» Selection
• • • •

Safaricom, The Bitter Option

A new twist to the Safaricom saga. According to the East African, Mobitelea Ventures Ltd. was, at least till 2000 a non-trading arm of Telkom Kenya. It would seem then that Mobitelea acquired a stake in Vodafone Kenya Ltd. (which by then was wholly owned by Vodafone Plc) sometime between March 2001 and May 2002. This implies either of two things.

One, that Telkom, through Mobitelea and using public money, bought shares in VKL thus increasing its effective shareholding in Safaricom to 70% without informing the public. It then sold the equivalent of 5% of that shareholding back to Vodafone Plc generating $10 million and again failed to report this. It would also mean that contrary to its declarations, Telkom actually effectively owns 65% of Safaricom and is trying to hide that 5% from us.

Or two, Telkom had by then quietly sold (or given) Mobitelea to someone who then managed to convince Vodafone Plc to sell them a piece of VKL on the hush-hush. This begs many questions. Whom did Telkom sell (or give) Mobitelea to (a search conducted by The EastAfrican at the Company Registry to determine ownership or directorship of Mobitelea Ventures came up with nothing), why and for how much? Were the proceeds declared in the company's accounts? Can Telkom so easily dispose of a public asset without informing anyone? Why doesn't the company come clean and reveal whom it sold (or gave) Mobitelea to?

The fact that Mobitelea is now said, again according to East African, to be associated with Mo1 and his clique suggests that the latter may be the case. If so, then there is a clear suggestion of solicitation. According to Justin Muturi, chairman of the Public Investments Committee of parliament, Vodafone Plc acquired the stake in Safaricom without going through a competitive bidding process. Was this because they forged a thieves' bargain to subsequently sell (or give -I haven't come across any evidence that Mobitelea actually paid anything for a stake in VKL and neither has Muturi) some of those shares to Mo1 and his crew? Why did Vodafone agree to buy back its shareholding in VKL so soon after disposing of it?

Whichever way one looks at this, and contrary to pesa tu's protestations, it stinks to high heaven. His extremely simplified shareholding structure, which leads him to conclude that "only the shareholders of the involved parties VKL, Vodafone Plc and Mobitelea Ventures ( as opposed to Telkom shareholder, Joe public) can. . . . be aggrieved", is only fit for simpletons.

4 comments:

coldtusker said...

It gets interesting... note how the government is keeping quiet... they want the whole issue to die out...

Someone asked why is the UK govt doing nothing... well, they can't investigate until a crime is reported!

pesa tu said...

Hi Gathara,
the aim of my post was to illustrate how the Mobitelea/Safaricom sharehoder structure could be set up.

My aim was not to condone graft or any wrongdoing.

If there's any wrongdoing the law must take its course.
See more on my post

Wallace said...

Let us assume that Mobiltea is registered in another country (don't try the UK - I suggest closer to home, the "ea" in Mobiltea being a clue).

• • • •

» List of tasks
A - In the Safaricom post, who chairs parliament's Public Investments Committee?
B - Extend the Safaricom post and its comment thread, starting after its final sentence.

» Data segment
• • • •

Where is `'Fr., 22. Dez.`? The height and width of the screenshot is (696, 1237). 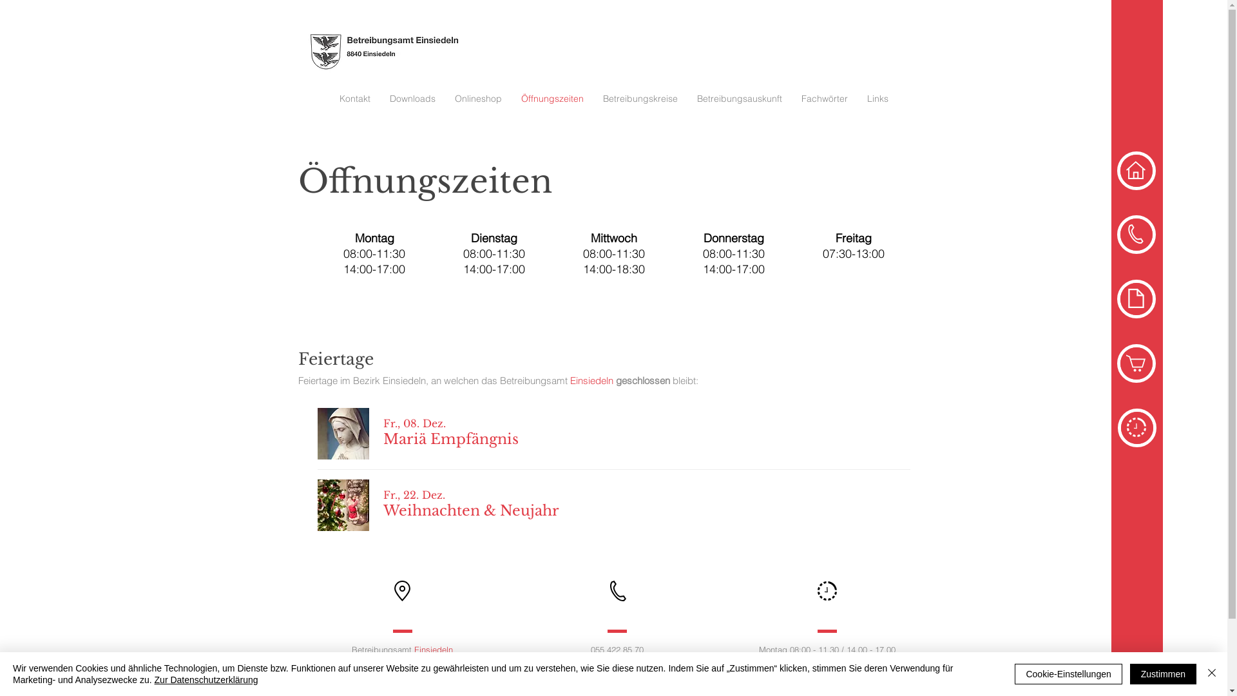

• • • •

» Expected responses
A - Justin Muturi

B -
Let us assume that the deal between Vodafone and Mobiltea may have flown "below the radar" of Kenya's laws. Nothing ilegal about giving a reward to a fried who helped you set up you business, right?

Even if that friend happens to be a public servant (a term you don't hear much these days) using his position to enrich himself. Unethical and immoral, but perhaps not criminal.

I would not look to a court of law on this, but rather to the court of public opinion, which is even more powerful. Kenya cannot afford to have the telecomm industry beholden to corrupt individuals.

The question is, who is behind Mobiltea?

I'll give you two hints:
1. Look for people who were well connected in the Moi days. (And still are!)

2. Look at the board of Safaricom. Look for people with close ties to people in the Moi government, for example, close relatives.

Safaricom: the "total" option?

Gathara said...

pesa tu,
I accept that you are not seeking to protect anyone. However you did state the view that, in your opinion, there was no wrongdoing. You also stated that there was no injury to the public interest. That is what I am disputing.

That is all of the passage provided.